In fact, from 2008 through 2018, the S&P 500 did much better than the hedge fund index; the S&P 500 experienced a 148.45 percent gain while the index increased by only 40.08 percent. The period from 2018 to 2025 is similar, with the S&P 500 outperforming every single year. Except the years where there is a black swan, being in simple, liquid investments is a clear gross return winner.
A Better Alternative
Does that mean the public will never have access to these opportunities? There may be another way to do this.
What if it were possible for a taxpayer to take a portion of their tax return and contribute it to a national PE fund that makes angel/Series A round/venture debt investments into emerging growth businesses? Every fiscal tax year can have a new fund of this kind. The funds can have a mandated final maturity of 7-10 years, with the proceeds allowable into a Roth IRA.
The decision where to invest could be handled at the Small Business Association or local bank level, where local marketplace experience would be helpful for quality control, because those are the folks that are most aware of business conditions in their area. The government could incentivize banks, accountancies, and law firms to offer pro bono services to mentor emerging businesses, ensuring the best chance for their success.
In any given year you could tier the investments by size and type, ensuring diversity, and use tax incentives to coax high potential companies to participate.

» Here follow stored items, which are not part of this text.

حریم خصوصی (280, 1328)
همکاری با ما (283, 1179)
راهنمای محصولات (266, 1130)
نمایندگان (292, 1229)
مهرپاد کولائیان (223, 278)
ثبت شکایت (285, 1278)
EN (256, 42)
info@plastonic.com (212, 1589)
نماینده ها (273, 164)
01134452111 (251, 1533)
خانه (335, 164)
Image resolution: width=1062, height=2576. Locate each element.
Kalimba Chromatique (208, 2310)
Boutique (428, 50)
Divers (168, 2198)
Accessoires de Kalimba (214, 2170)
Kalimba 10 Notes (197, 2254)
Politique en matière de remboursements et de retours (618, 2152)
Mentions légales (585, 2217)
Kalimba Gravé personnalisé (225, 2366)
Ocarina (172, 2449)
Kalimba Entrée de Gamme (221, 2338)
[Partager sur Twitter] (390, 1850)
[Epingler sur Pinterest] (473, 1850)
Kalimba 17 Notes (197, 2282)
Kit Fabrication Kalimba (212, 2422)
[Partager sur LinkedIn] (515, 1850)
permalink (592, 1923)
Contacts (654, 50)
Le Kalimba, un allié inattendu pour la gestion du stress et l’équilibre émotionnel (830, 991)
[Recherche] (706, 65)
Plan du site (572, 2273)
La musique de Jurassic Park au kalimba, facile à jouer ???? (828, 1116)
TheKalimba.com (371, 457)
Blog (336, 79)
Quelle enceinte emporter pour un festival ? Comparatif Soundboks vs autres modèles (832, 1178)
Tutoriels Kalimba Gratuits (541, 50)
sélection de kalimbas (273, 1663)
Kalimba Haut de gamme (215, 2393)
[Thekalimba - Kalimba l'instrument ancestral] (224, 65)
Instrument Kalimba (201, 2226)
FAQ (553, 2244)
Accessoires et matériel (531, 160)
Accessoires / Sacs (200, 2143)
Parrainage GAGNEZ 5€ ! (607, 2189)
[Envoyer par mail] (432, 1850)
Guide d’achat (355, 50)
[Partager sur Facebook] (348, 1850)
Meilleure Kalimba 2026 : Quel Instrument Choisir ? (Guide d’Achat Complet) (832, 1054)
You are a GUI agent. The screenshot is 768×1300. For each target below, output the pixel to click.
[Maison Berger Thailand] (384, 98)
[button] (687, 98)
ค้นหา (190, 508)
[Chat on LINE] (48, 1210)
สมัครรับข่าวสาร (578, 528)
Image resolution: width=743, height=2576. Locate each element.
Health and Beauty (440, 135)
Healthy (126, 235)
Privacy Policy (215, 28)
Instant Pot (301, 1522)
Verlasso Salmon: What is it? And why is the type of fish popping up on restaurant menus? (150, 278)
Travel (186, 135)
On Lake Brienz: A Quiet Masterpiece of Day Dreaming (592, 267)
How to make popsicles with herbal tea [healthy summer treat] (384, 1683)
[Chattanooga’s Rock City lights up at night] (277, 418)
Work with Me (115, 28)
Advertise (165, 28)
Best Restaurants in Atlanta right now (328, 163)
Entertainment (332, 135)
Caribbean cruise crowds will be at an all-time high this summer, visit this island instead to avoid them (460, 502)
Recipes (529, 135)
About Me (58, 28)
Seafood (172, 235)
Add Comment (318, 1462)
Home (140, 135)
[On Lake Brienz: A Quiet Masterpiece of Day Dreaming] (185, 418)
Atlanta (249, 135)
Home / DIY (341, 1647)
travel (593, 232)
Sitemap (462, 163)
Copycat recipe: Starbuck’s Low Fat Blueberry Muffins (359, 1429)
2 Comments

Reinvigorating Small Businesses
There are 153 million taxpayers in the United States. Hypothetically, if half of them contributed $500 to the fund it would be seeded annually with $76.5 billion, which would go a long way toward reinvigorating small businesses — doubly so with the Trump administration’s re-shoring efforts creating authentic demand. It would not displace PE. On average $2 trillion is invested into PE every year, so this national fund would command around 4 percent of the market, with significant assets placed into companies that are too small for PE anyway. That’s not enough money to displace large institutional investors, but enough to significantly enhance mom and pop taxpayers’ wealth and provide transformational amounts of capital to small businesses all over the country.
If 30 percent of the companies managed to grow at 25 percent for the 10-year term, and 70 percent failed, the final value of a $500 investment into the fund would be $1396.98 with a $350 carry-forward loss credit that could theoretically offset taxable investment gains elsewhere in a portfolio. If there was a unicorn or two, the returns could be significantly higher. If an investor did this for 25 years and then put the redemptions in the S&P, the end value would be $88,296.
This would also provide a pipeline of badly needed capital to small businesses when they need it the most. Ask any proprietors who started from scratch how much better their life would have been if they had $50-100,000 extra in their early days. The impact would be transformational and many businesses that failed wouldn’t have. We know that most job creation happens in small businesses, so this would help employment too.
Of course, there are incredible complications to an idea of this type. It would require vigilance against fraud. It would take a significant amount of work to make a structure that would foster success for these businesses. It would also require bipartisanship at a time when there’s not much of it. But it could be done, and democratizing capital markets would be very good for all of us.